> Task description
Please reproduce each of the following items word for word, from the first line to the last.

"""

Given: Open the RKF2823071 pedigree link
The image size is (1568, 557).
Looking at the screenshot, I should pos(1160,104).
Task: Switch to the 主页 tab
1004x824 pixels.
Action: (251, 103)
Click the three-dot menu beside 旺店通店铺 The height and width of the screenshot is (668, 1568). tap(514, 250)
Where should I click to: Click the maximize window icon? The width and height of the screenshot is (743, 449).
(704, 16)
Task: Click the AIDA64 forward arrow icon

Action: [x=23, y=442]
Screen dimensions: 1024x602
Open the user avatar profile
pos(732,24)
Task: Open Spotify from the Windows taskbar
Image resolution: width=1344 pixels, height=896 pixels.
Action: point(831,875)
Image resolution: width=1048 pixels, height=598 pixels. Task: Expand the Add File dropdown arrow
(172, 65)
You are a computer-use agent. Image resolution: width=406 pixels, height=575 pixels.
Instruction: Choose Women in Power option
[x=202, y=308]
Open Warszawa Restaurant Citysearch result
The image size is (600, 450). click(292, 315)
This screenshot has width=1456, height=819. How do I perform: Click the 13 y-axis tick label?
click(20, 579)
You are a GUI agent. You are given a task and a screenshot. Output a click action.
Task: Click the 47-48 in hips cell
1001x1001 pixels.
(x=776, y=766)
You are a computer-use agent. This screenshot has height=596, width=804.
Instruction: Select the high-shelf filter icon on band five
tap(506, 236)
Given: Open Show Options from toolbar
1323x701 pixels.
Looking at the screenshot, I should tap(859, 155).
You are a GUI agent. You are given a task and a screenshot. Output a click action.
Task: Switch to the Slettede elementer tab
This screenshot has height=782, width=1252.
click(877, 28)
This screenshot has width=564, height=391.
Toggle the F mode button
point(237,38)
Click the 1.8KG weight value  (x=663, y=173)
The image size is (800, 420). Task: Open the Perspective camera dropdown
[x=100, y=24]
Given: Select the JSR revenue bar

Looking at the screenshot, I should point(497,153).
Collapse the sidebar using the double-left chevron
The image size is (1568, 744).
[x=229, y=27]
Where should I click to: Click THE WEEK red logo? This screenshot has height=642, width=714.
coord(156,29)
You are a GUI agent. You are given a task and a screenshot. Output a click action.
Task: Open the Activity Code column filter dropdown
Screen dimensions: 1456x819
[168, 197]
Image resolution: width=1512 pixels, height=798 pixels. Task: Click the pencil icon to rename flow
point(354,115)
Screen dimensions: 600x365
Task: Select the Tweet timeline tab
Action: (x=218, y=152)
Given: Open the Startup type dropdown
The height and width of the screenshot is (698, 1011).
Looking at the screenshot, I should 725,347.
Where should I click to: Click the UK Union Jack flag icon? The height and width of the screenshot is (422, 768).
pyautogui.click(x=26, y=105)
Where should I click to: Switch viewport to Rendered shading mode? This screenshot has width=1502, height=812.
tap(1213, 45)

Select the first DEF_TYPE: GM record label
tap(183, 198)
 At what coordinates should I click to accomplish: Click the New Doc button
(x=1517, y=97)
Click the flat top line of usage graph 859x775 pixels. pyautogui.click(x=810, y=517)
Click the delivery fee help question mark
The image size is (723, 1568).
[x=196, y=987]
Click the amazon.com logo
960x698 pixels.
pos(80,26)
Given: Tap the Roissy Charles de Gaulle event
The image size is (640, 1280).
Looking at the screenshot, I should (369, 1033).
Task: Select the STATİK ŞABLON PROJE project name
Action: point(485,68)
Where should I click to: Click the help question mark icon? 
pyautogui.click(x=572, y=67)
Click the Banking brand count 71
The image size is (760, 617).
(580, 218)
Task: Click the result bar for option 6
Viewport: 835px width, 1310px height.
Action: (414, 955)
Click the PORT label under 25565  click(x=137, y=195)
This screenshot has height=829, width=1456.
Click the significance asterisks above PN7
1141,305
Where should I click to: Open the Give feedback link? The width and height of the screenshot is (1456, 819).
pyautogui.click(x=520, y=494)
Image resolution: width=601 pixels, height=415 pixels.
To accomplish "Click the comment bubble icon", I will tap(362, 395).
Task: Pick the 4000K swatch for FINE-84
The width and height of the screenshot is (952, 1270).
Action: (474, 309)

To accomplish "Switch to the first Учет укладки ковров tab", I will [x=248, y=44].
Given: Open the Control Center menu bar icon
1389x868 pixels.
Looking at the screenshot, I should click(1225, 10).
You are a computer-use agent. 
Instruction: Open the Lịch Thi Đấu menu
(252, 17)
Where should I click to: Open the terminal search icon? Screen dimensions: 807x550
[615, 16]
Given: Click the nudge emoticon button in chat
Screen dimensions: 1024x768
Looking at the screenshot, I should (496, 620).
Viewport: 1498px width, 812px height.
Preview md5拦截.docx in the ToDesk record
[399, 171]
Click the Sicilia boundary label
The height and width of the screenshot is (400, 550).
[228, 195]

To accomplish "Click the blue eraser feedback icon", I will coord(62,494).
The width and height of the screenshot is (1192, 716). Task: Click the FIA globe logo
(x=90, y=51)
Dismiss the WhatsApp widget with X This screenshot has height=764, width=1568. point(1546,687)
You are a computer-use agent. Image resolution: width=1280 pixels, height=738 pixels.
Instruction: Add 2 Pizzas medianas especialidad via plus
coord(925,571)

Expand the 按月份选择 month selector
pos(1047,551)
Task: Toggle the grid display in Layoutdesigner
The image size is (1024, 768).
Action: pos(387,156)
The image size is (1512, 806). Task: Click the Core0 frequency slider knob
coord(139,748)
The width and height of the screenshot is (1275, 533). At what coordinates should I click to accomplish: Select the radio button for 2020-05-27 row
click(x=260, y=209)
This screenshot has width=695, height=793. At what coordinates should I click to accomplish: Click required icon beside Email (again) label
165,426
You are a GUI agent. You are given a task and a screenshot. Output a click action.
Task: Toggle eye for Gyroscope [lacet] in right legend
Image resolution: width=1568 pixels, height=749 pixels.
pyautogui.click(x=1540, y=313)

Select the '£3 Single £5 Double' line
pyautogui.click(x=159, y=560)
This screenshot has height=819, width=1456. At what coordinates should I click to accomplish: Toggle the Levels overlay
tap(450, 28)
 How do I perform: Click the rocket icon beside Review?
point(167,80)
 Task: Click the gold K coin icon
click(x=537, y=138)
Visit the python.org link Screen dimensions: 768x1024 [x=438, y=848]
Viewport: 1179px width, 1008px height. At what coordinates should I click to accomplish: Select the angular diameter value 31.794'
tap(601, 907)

"""

> Reply
Given: Open the RKF2823071 pedigree link
The image size is (1568, 557).
Looking at the screenshot, I should pos(1160,104).
Task: Switch to the 主页 tab
1004x824 pixels.
Action: (251, 103)
Click the three-dot menu beside 旺店通店铺 The height and width of the screenshot is (668, 1568). tap(514, 250)
Where should I click to: Click the maximize window icon? The width and height of the screenshot is (743, 449).
(704, 16)
Task: Click the AIDA64 forward arrow icon

Action: [x=23, y=442]
Screen dimensions: 1024x602
Open the user avatar profile
pos(732,24)
Task: Open Spotify from the Windows taskbar
Image resolution: width=1344 pixels, height=896 pixels.
Action: point(831,875)
Image resolution: width=1048 pixels, height=598 pixels. Task: Expand the Add File dropdown arrow
(172, 65)
You are a computer-use agent. Image resolution: width=406 pixels, height=575 pixels.
Instruction: Choose Women in Power option
[x=202, y=308]
Open Warszawa Restaurant Citysearch result
The image size is (600, 450). click(292, 315)
This screenshot has width=1456, height=819. How do I perform: Click the 13 y-axis tick label?
click(20, 579)
You are a GUI agent. You are given a task and a screenshot. Output a click action.
Task: Click the 47-48 in hips cell
1001x1001 pixels.
(x=776, y=766)
You are a computer-use agent. This screenshot has height=596, width=804.
Instruction: Select the high-shelf filter icon on band five
tap(506, 236)
Given: Open Show Options from toolbar
1323x701 pixels.
Looking at the screenshot, I should tap(859, 155).
You are a GUI agent. You are given a task and a screenshot. Output a click action.
Task: Switch to the Slettede elementer tab
This screenshot has height=782, width=1252.
click(877, 28)
This screenshot has width=564, height=391.
Toggle the F mode button
point(237,38)
Click the 1.8KG weight value  (x=663, y=173)
The image size is (800, 420). Task: Open the Perspective camera dropdown
[x=100, y=24]
Given: Select the JSR revenue bar

Looking at the screenshot, I should point(497,153).
Collapse the sidebar using the double-left chevron
The image size is (1568, 744).
[x=229, y=27]
Where should I click to: Click THE WEEK red logo? This screenshot has height=642, width=714.
coord(156,29)
You are a GUI agent. You are given a task and a screenshot. Output a click action.
Task: Open the Activity Code column filter dropdown
Screen dimensions: 1456x819
[168, 197]
Image resolution: width=1512 pixels, height=798 pixels. Task: Click the pencil icon to rename flow
point(354,115)
Screen dimensions: 600x365
Task: Select the Tweet timeline tab
Action: (x=218, y=152)
Given: Open the Startup type dropdown
The height and width of the screenshot is (698, 1011).
Looking at the screenshot, I should 725,347.
Where should I click to: Click the UK Union Jack flag icon? The height and width of the screenshot is (422, 768).
pyautogui.click(x=26, y=105)
Where should I click to: Switch viewport to Rendered shading mode? This screenshot has width=1502, height=812.
tap(1213, 45)

Select the first DEF_TYPE: GM record label
tap(183, 198)
 At what coordinates should I click to accomplish: Click the New Doc button
(x=1517, y=97)
Click the flat top line of usage graph 859x775 pixels. pyautogui.click(x=810, y=517)
Click the delivery fee help question mark
The image size is (723, 1568).
[x=196, y=987]
Click the amazon.com logo
960x698 pixels.
pos(80,26)
Given: Tap the Roissy Charles de Gaulle event
The image size is (640, 1280).
Looking at the screenshot, I should (369, 1033).
Task: Select the STATİK ŞABLON PROJE project name
Action: point(485,68)
Where should I click to: Click the help question mark icon? 
pyautogui.click(x=572, y=67)
Click the Banking brand count 71
The image size is (760, 617).
(580, 218)
Task: Click the result bar for option 6
Viewport: 835px width, 1310px height.
Action: (414, 955)
Click the PORT label under 25565  click(x=137, y=195)
This screenshot has height=829, width=1456.
Click the significance asterisks above PN7
1141,305
Where should I click to: Open the Give feedback link? The width and height of the screenshot is (1456, 819).
pyautogui.click(x=520, y=494)
Image resolution: width=601 pixels, height=415 pixels.
To accomplish "Click the comment bubble icon", I will tap(362, 395).
Task: Pick the 4000K swatch for FINE-84
The width and height of the screenshot is (952, 1270).
Action: (474, 309)

To accomplish "Switch to the first Учет укладки ковров tab", I will [x=248, y=44].
Given: Open the Control Center menu bar icon
1389x868 pixels.
Looking at the screenshot, I should click(1225, 10).
You are a computer-use agent. 
Instruction: Open the Lịch Thi Đấu menu
(252, 17)
Where should I click to: Open the terminal search icon? Screen dimensions: 807x550
[615, 16]
Given: Click the nudge emoticon button in chat
Screen dimensions: 1024x768
Looking at the screenshot, I should (496, 620).
Viewport: 1498px width, 812px height.
Preview md5拦截.docx in the ToDesk record
[399, 171]
Click the Sicilia boundary label
The height and width of the screenshot is (400, 550).
[228, 195]

To accomplish "Click the blue eraser feedback icon", I will coord(62,494).
The width and height of the screenshot is (1192, 716). Task: Click the FIA globe logo
(x=90, y=51)
Dismiss the WhatsApp widget with X This screenshot has height=764, width=1568. point(1546,687)
You are a computer-use agent. Image resolution: width=1280 pixels, height=738 pixels.
Instruction: Add 2 Pizzas medianas especialidad via plus
coord(925,571)

Expand the 按月份选择 month selector
pos(1047,551)
Task: Toggle the grid display in Layoutdesigner
The image size is (1024, 768).
Action: pos(387,156)
The image size is (1512, 806). Task: Click the Core0 frequency slider knob
coord(139,748)
The width and height of the screenshot is (1275, 533). At what coordinates should I click to accomplish: Select the radio button for 2020-05-27 row
click(x=260, y=209)
This screenshot has width=695, height=793. At what coordinates should I click to accomplish: Click required icon beside Email (again) label
165,426
You are a GUI agent. You are given a task and a screenshot. Output a click action.
Task: Toggle eye for Gyroscope [lacet] in right legend
Image resolution: width=1568 pixels, height=749 pixels.
pyautogui.click(x=1540, y=313)

Select the '£3 Single £5 Double' line
pyautogui.click(x=159, y=560)
This screenshot has height=819, width=1456. At what coordinates should I click to accomplish: Toggle the Levels overlay
tap(450, 28)
 How do I perform: Click the rocket icon beside Review?
point(167,80)
 Task: Click the gold K coin icon
click(x=537, y=138)
Visit the python.org link Screen dimensions: 768x1024 [x=438, y=848]
Viewport: 1179px width, 1008px height. At what coordinates should I click to accomplish: Select the angular diameter value 31.794'
tap(601, 907)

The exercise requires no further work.